*** Provided entries ***

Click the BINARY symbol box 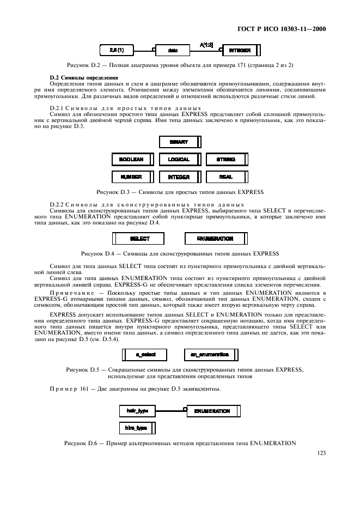pyautogui.click(x=180, y=142)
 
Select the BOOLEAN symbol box pyautogui.click(x=132, y=160)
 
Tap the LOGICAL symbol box pyautogui.click(x=180, y=160)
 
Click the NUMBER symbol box pyautogui.click(x=132, y=177)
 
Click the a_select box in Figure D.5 pyautogui.click(x=145, y=355)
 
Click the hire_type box pyautogui.click(x=137, y=428)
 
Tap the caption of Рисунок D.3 pyautogui.click(x=180, y=192)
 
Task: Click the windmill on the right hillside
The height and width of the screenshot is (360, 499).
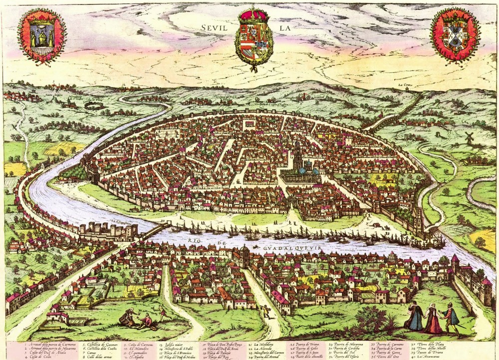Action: click(x=470, y=138)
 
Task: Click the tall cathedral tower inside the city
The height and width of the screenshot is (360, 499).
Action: click(x=297, y=154)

***

Exercise task: Present the records in the stretch from the line containing "Task: Click the tall" through the end of the records as a two-column CSV with the columns instruction and action, one row per record. Put each record's text and its answer in a single quoted field apiece, with line breaks turned into spaces.

The response:
instruction,action
"Task: Click the tall cathedral tower inside the city The height and width of the screenshot is (360, 499). Action:","click(x=297, y=154)"